Looking behind the European medicines data breach
Important documents may have been taken following a data breach relating to Europe’s drug regulator – the European Medicines Agency (EMA). It seems that the data breach was politically motivated.
|It appears that the criminals involved not only took important documents, in December 2020, but also adulterated them (as reported by European officials). These documents were released as altered medical documents seemingly to undermine trust in the Pfizer / BioNTech vaccine, according to InfoSecurity Magazine. |
The motive was either to promote an anti-vaccine message or to undermine confidence in European institutions.
To counteract this, the agency has sought to reassure the public in its statement on the matter. “Amid the high infection rate in the EU, there is an urgent public health need to make vaccines available to EU citizens as soon as possible,” the European Medicines Agency said in a statement.
Looking at the issue is Russell Haworth, CEO of Nominet.
Haworth begins by discussing the nature and thrust of the attack: “The attack on the European Medicines Agency in December and subsequent leaking of altered documents revealed late last week has highlighted the potential of disinformation campaigns to be life threatening.”
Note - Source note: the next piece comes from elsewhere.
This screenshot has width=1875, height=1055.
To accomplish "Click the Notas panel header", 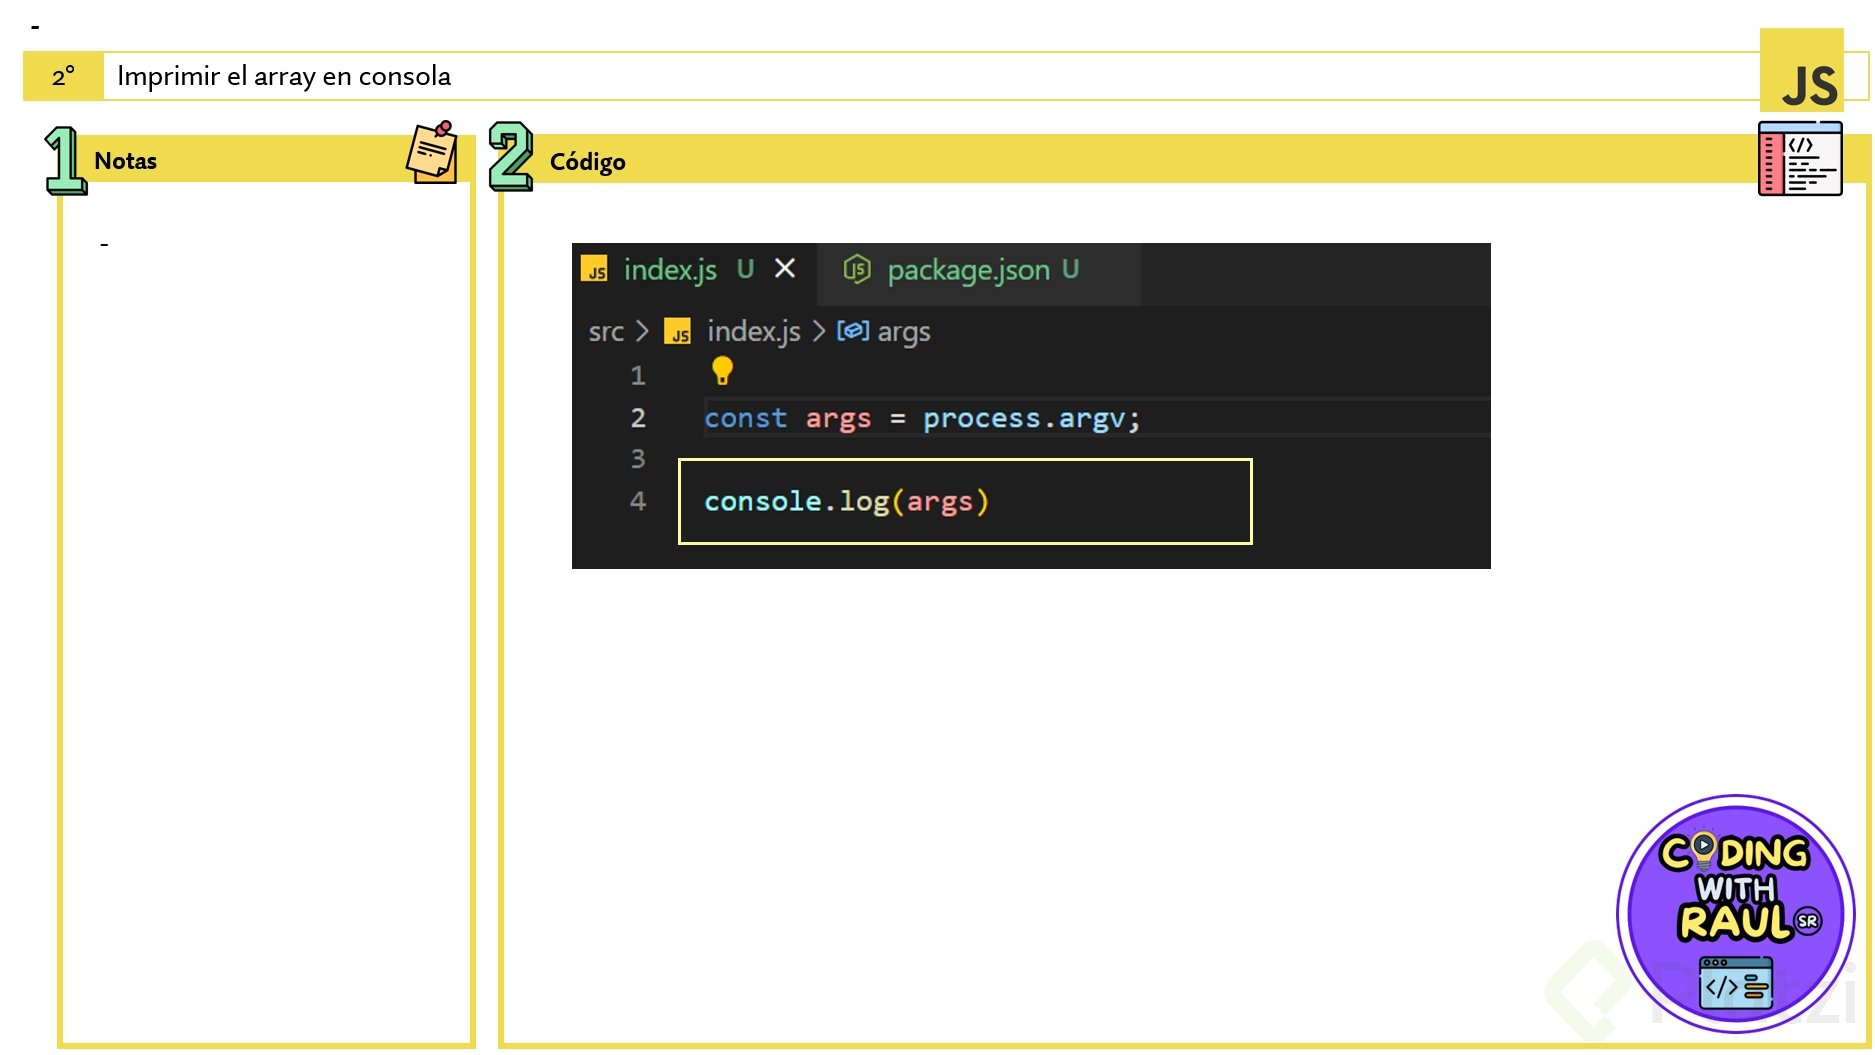I will pyautogui.click(x=126, y=161).

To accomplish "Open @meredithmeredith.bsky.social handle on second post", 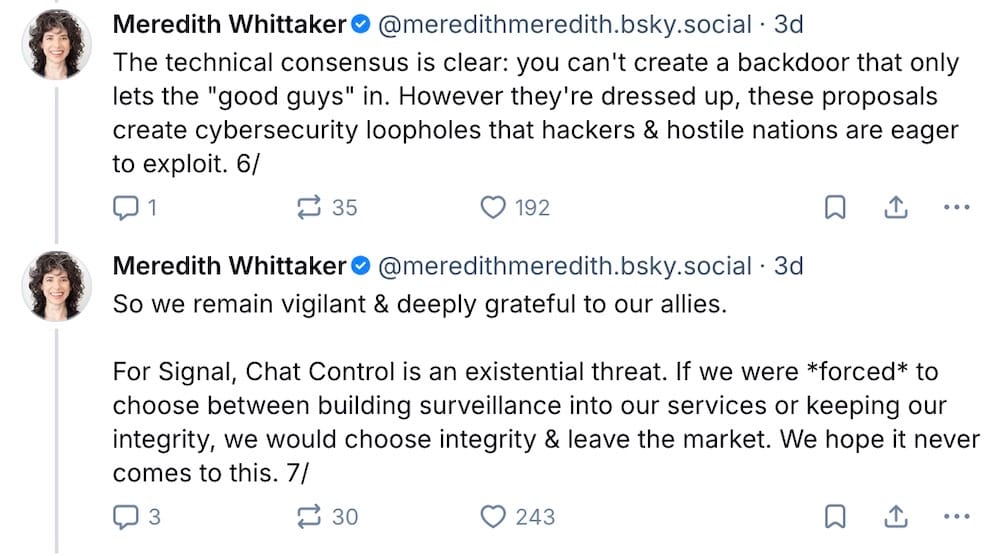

Haworth also notes that similar tactics were used in the runup to the U.S. presidential election. These other attacks “ threatened to erode public trust. Now, with global health on the line, governments around the world cannot afford to have their citizens lose trust in their ability to protect them. “
But together, such events carry “real world implications, potentially leading to people not getting vaccinated and leaving themselves and loved ones vulnerable to a dangerous virus. “
Haworth adds that “It is very important that public institutions have good breadth and depth of security to defend against these types of attacks”
As to how appropriate measures can be enacted, Haworth recommends various measures: “From identifying where education needs to take place, systems that can build a broad foundation of security into the public sector infrastructure, through to technology that works deep in the network and can identify anomalous behaviour.
Ultimately, by coordinating threat intelligence and response between governments and industry, resilience to disinformation campaigns and the subversive methods used by cyber criminals can be built.”